---- MATERIAL FOR THE TASK
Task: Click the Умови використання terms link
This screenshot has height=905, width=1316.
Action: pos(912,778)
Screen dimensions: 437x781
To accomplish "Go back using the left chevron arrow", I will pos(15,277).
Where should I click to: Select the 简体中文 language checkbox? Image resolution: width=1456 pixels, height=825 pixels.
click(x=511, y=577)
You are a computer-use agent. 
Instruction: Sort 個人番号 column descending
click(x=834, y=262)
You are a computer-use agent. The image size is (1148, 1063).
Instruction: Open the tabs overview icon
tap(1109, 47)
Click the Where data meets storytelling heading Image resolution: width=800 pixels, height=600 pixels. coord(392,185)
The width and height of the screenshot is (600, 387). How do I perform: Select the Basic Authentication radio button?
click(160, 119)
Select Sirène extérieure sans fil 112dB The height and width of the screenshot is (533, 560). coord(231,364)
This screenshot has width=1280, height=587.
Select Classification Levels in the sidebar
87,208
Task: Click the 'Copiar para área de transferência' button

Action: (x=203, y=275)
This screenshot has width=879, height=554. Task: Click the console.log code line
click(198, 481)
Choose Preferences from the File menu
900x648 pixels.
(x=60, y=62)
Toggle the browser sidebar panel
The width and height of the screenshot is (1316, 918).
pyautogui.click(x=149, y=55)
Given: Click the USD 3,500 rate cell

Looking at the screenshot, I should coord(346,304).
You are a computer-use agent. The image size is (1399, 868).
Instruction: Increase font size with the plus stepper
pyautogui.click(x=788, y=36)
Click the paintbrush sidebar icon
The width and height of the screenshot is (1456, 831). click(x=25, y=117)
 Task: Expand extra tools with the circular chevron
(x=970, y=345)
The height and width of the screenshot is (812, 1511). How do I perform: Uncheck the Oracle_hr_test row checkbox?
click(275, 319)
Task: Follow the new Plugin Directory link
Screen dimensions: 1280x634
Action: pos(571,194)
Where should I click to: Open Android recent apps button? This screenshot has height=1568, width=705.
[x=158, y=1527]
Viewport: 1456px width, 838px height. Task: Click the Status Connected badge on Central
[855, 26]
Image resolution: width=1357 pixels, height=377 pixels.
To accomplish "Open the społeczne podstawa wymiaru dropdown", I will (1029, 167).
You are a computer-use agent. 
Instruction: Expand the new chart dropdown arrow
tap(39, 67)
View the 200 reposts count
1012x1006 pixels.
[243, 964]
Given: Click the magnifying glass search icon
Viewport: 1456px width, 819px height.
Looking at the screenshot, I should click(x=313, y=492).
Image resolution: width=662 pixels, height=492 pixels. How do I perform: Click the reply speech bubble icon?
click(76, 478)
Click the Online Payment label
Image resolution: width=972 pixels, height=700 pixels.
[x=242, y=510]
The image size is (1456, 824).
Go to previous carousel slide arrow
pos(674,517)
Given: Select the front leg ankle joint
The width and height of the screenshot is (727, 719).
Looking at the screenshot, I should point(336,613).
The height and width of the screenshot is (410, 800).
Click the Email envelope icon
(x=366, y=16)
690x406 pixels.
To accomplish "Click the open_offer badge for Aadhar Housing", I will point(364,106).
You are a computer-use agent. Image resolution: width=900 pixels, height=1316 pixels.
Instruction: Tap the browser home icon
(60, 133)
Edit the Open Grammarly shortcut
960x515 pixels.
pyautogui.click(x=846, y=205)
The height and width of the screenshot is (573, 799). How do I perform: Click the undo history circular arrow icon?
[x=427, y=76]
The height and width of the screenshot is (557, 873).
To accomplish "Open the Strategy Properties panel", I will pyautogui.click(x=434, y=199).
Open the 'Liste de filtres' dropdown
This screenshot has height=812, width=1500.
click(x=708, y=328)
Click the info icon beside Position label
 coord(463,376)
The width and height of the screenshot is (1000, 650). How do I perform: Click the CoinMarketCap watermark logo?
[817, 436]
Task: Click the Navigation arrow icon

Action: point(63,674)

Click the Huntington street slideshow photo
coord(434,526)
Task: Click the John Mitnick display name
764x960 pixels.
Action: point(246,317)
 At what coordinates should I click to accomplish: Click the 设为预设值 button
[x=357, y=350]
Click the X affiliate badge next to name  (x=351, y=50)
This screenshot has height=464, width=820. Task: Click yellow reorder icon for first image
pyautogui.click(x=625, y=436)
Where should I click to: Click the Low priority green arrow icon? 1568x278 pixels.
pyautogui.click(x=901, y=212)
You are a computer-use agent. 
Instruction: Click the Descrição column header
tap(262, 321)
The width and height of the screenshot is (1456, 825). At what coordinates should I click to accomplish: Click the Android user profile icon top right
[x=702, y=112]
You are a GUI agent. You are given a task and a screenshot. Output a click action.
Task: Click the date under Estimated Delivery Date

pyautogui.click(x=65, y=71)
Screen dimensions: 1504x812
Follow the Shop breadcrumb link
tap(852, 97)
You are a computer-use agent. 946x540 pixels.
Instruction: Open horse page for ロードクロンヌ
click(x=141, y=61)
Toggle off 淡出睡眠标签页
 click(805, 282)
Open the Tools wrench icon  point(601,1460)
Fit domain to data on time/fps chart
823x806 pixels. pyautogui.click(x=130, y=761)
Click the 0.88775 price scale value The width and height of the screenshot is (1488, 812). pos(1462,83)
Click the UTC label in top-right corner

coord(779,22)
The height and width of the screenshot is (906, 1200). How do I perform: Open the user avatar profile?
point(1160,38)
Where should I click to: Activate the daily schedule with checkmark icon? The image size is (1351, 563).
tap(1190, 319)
--------
(TO DO) Render all of the entries above as a Markdown table with two columns, Row and Entry line. Number each row and leave out the blank lines.

(PROBLEM SOLUTION)
| Row | Entry line |
|---|---|
| 1 | Task: Click the Умови використання terms link |
| 2 | This screenshot has height=905, width=1316. |
| 3 | Action: pos(912,778) |
| 4 | Screen dimensions: 437x781 |
| 5 | To accomplish "Go back using the left chevron arrow", I will pos(15,277). |
| 6 | Where should I click to: Select the 简体中文 language checkbox? Image resolution: width=1456 pixels, height=825 pixels. |
| 7 | click(x=511, y=577) |
| 8 | You are a computer-use agent.  |
| 9 | Instruction: Sort 個人番号 column descending |
| 10 | click(x=834, y=262) |
| 11 | You are a computer-use agent. The image size is (1148, 1063). |
| 12 | Instruction: Open the tabs overview icon |
| 13 | tap(1109, 47) |
| 14 | Click the Where data meets storytelling heading Image resolution: width=800 pixels, height=600 pixels. coord(392,185) |
| 15 | The width and height of the screenshot is (600, 387). How do I perform: Select the Basic Authentication radio button? |
| 16 | click(160, 119) |
| 17 | Select Sirène extérieure sans fil 112dB The height and width of the screenshot is (533, 560). coord(231,364) |
| 18 | This screenshot has width=1280, height=587. |
| 19 | Select Classification Levels in the sidebar |
| 20 | 87,208 |
| 21 | Task: Click the 'Copiar para área de transferência' button |
| 22 | Action: (x=203, y=275) |
| 23 | This screenshot has width=879, height=554. Task: Click the console.log code line |
| 24 | click(198, 481) |
| 25 | Choose Preferences from the File menu |
| 26 | 900x648 pixels. |
| 27 | (x=60, y=62) |
| 28 | Toggle the browser sidebar panel |
| 29 | The width and height of the screenshot is (1316, 918). |
| 30 | pyautogui.click(x=149, y=55) |
| 31 | Given: Click the USD 3,500 rate cell |
| 32 | Looking at the screenshot, I should coord(346,304). |
| 33 | You are a computer-use agent. The image size is (1399, 868). |
| 34 | Instruction: Increase font size with the plus stepper |
| 35 | pyautogui.click(x=788, y=36) |
| 36 | Click the paintbrush sidebar icon |
| 37 | The width and height of the screenshot is (1456, 831). click(x=25, y=117) |
| 38 |  Task: Expand extra tools with the circular chevron |
| 39 | (x=970, y=345) |
| 40 | The height and width of the screenshot is (812, 1511). How do I perform: Uncheck the Oracle_hr_test row checkbox? |
| 41 | click(275, 319) |
| 42 | Task: Follow the new Plugin Directory link |
| 43 | Screen dimensions: 1280x634 |
| 44 | Action: pos(571,194) |
| 45 | Where should I click to: Open Android recent apps button? This screenshot has height=1568, width=705. |
| 46 | [x=158, y=1527] |
| 47 | Viewport: 1456px width, 838px height. Task: Click the Status Connected badge on Central |
| 48 | [855, 26] |
| 49 | Image resolution: width=1357 pixels, height=377 pixels. |
| 50 | To accomplish "Open the społeczne podstawa wymiaru dropdown", I will (1029, 167). |
| 51 | You are a computer-use agent.  |
| 52 | Instruction: Expand the new chart dropdown arrow |
| 53 | tap(39, 67) |
| 54 | View the 200 reposts count |
| 55 | 1012x1006 pixels. |
| 56 | [243, 964] |
| 57 | Given: Click the magnifying glass search icon |
| 58 | Viewport: 1456px width, 819px height. |
| 59 | Looking at the screenshot, I should click(x=313, y=492). |
| 60 | Image resolution: width=662 pixels, height=492 pixels. How do I perform: Click the reply speech bubble icon? |
| 61 | click(76, 478) |
| 62 | Click the Online Payment label |
| 63 | Image resolution: width=972 pixels, height=700 pixels. |
| 64 | [x=242, y=510] |
| 65 | The image size is (1456, 824). |
| 66 | Go to previous carousel slide arrow |
| 67 | pos(674,517) |
| 68 | Given: Select the front leg ankle joint |
| 69 | The width and height of the screenshot is (727, 719). |
| 70 | Looking at the screenshot, I should point(336,613). |
| 71 | The height and width of the screenshot is (410, 800). |
| 72 | Click the Email envelope icon |
| 73 | (x=366, y=16) |
| 74 | 690x406 pixels. |
| 75 | To accomplish "Click the open_offer badge for Aadhar Housing", I will point(364,106). |
| 76 | You are a computer-use agent. Image resolution: width=900 pixels, height=1316 pixels. |
| 77 | Instruction: Tap the browser home icon |
| 78 | (60, 133) |
| 79 | Edit the Open Grammarly shortcut |
| 80 | 960x515 pixels. |
| 81 | pyautogui.click(x=846, y=205) |
| 82 | The height and width of the screenshot is (573, 799). How do I perform: Click the undo history circular arrow icon? |
| 83 | [x=427, y=76] |
| 84 | The height and width of the screenshot is (557, 873). |
| 85 | To accomplish "Open the Strategy Properties panel", I will pyautogui.click(x=434, y=199). |
| 86 | Open the 'Liste de filtres' dropdown |
| 87 | This screenshot has height=812, width=1500. |
| 88 | click(x=708, y=328) |
| 89 | Click the info icon beside Position label |
| 90 |  coord(463,376) |
| 91 | The width and height of the screenshot is (1000, 650). How do I perform: Click the CoinMarketCap watermark logo? |
| 92 | [817, 436] |
| 93 | Task: Click the Navigation arrow icon |
| 94 | Action: point(63,674) |
| 95 | Click the Huntington street slideshow photo |
| 96 | coord(434,526) |
| 97 | Task: Click the John Mitnick display name |
| 98 | 764x960 pixels. |
| 99 | Action: point(246,317) |
| 100 |  At what coordinates should I click to accomplish: Click the 设为预设值 button |
| 101 | [x=357, y=350] |
| 102 | Click the X affiliate badge next to name  (x=351, y=50) |
| 103 | This screenshot has height=464, width=820. Task: Click yellow reorder icon for first image |
| 104 | pyautogui.click(x=625, y=436) |
| 105 | Where should I click to: Click the Low priority green arrow icon? 1568x278 pixels. |
| 106 | pyautogui.click(x=901, y=212) |
| 107 | You are a computer-use agent.  |
| 108 | Instruction: Click the Descrição column header |
| 109 | tap(262, 321) |
| 110 | The width and height of the screenshot is (1456, 825). At what coordinates should I click to accomplish: Click the Android user profile icon top right |
| 111 | [x=702, y=112] |
| 112 | You are a GUI agent. You are given a task and a screenshot. Output a click action. |
| 113 | Task: Click the date under Estimated Delivery Date |
| 114 | pyautogui.click(x=65, y=71) |
| 115 | Screen dimensions: 1504x812 |
| 116 | Follow the Shop breadcrumb link |
| 117 | tap(852, 97) |
| 118 | You are a computer-use agent. 946x540 pixels. |
| 119 | Instruction: Open horse page for ロードクロンヌ |
| 120 | click(x=141, y=61) |
| 121 | Toggle off 淡出睡眠标签页 |
| 122 |  click(805, 282) |
| 123 | Open the Tools wrench icon  point(601,1460) |
| 124 | Fit domain to data on time/fps chart |
| 125 | 823x806 pixels. pyautogui.click(x=130, y=761) |
| 126 | Click the 0.88775 price scale value The width and height of the screenshot is (1488, 812). pos(1462,83) |
| 127 | Click the UTC label in top-right corner |
| 128 | coord(779,22) |
| 129 | The height and width of the screenshot is (906, 1200). How do I perform: Open the user avatar profile? |
| 130 | point(1160,38) |
| 131 | Where should I click to: Activate the daily schedule with checkmark icon? The image size is (1351, 563). |
| 132 | tap(1190, 319) |